Bruce Rodgers, 57, had spent his entire professional career in the trucking, freight forwarding and logistics industry when he accepted a job offer with CEVA Freight Canada, a Mississauga, Ont.-based freight management and logistics company, in September 2009. The offer was for the position of country manager for Canada.
Before joining CEVA, Rodgers was president of another transportation company. CEVA recruited him for its Canadian operations after some negotiations. Rodgers' employment contract included a signing bonus, vehicle allowance and benefits such as health and life insurance. He was also subject to an “equity plan,” in which he was expected to purchase a certain amount of CEVA shares based on a percentage of his salary. This was because CEVA wanted its senior managers to have a stake in the company’s success. Rodgers borrowed $102,000 to purchase the shares and his financial advisors told him it was a good investment.
As part of the share purchase, Rodgers signed a shareholders agreement that included a restriction on interfering with customer relationships. This stated that for 12 months following termination of employment he could not contact or solicit CEVA customers.

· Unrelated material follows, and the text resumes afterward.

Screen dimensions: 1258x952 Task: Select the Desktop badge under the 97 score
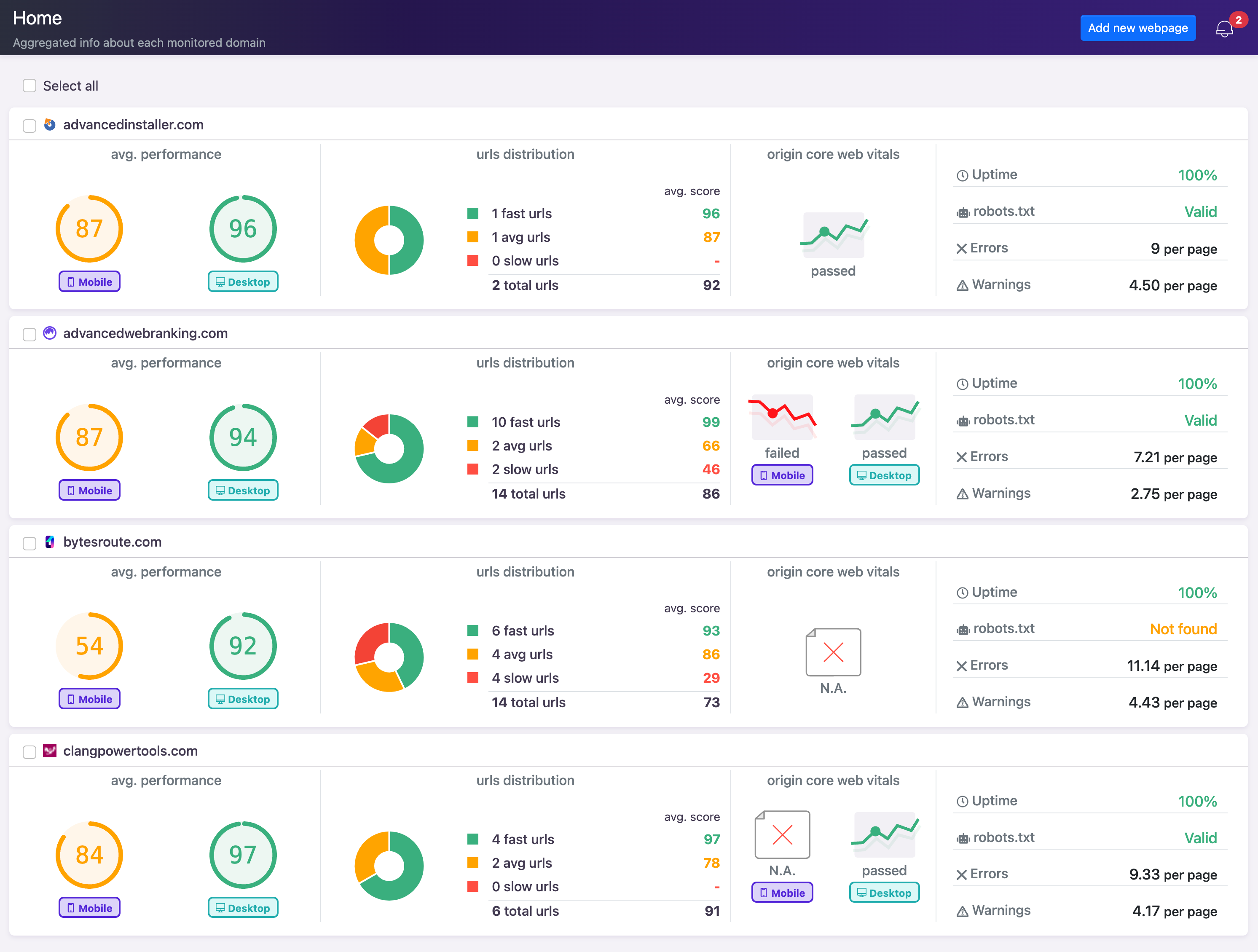(243, 908)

The employment contract included a termination clause that stated “your employment may also be terminated by our providing your notice, pay in lieu of notice, or a combination of both, at our option, based on your length of service and applicable legal requirements.”

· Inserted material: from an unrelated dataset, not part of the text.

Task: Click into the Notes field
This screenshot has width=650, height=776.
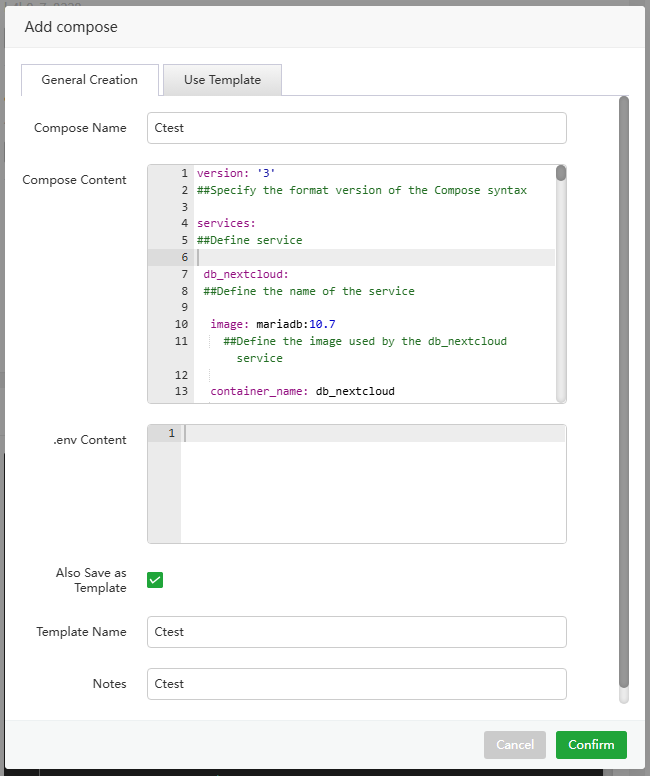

On June 28, 2012, CEVA terminated Rodgers’ employment. The company paid him two weeks’ salary in lieu of notice along with severance and vacation pay. His benefits were terminated two weeks later. He was also told his investment in CEVA shares remained “in the care of the company” and there was no process for him to exit by selling all his stock.

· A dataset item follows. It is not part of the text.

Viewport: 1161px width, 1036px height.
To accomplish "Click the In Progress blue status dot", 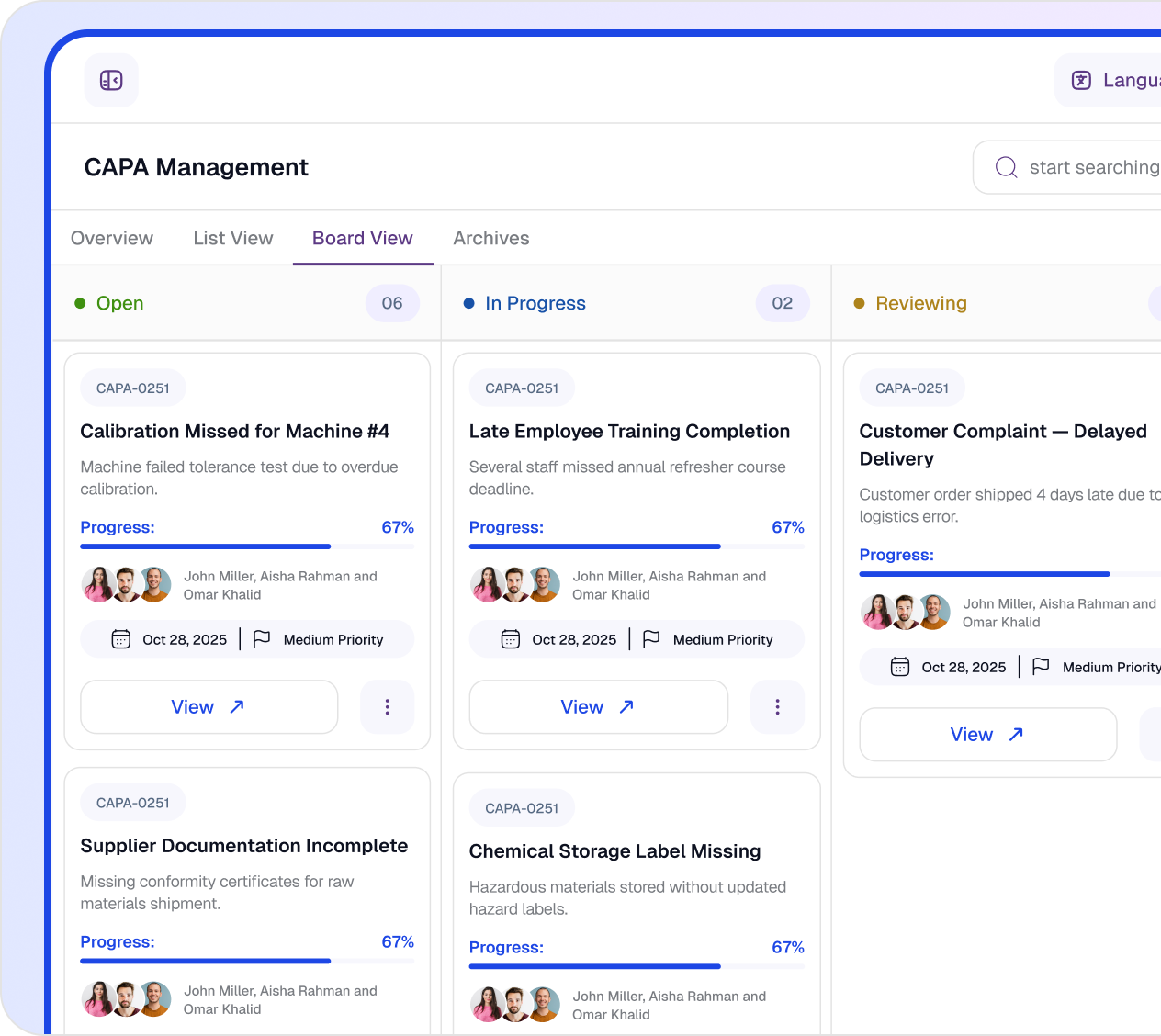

In April 2013, Rodgers received a letter from CEVA’s board of directors that
indicated CEVA stock no longer had value and it was unlikely shareholders would be able to recover their investment.
Rodgers sued for wrongful dismissal, adding that CEVA induced him from secure and long-term employment and then terminated him without cause or reasonable notice. CEVA disagreed that Rodgers was induced and argued the employment contract specified his notice would be determined by his length of service, which was less than three years.
The court found the employment contract did not give special emphasis to Rodgers’ length of service, as it only stated notice should be determined based on “all applicable legal principles,” and didn’t mention only length of service.
The court also found there was “some measure of inducement” that led Rodgers to leave his previous employment, as CEVA wooed him with an attractive financial package and signing bonus while he was still employed.
In addition, the court found Rodger’s age, the seniority of his position at CEVA and the fact he had worked in the industry for his whole career – thereby limiting his options of finding something similar after he left his old job – meant both sides could expect finding similar employment after his termination would be difficult. In addition, the fact Rodgers was required to purchase CEVA shares made it evident long-term employment was expected.
“I find that the required investment in CEVA Investments was intended to create the impression in the mind of (Rodgers) that by accepting employment with (CEVA) he would have a degree of job security beyond what would normally be anticipated,” said the court.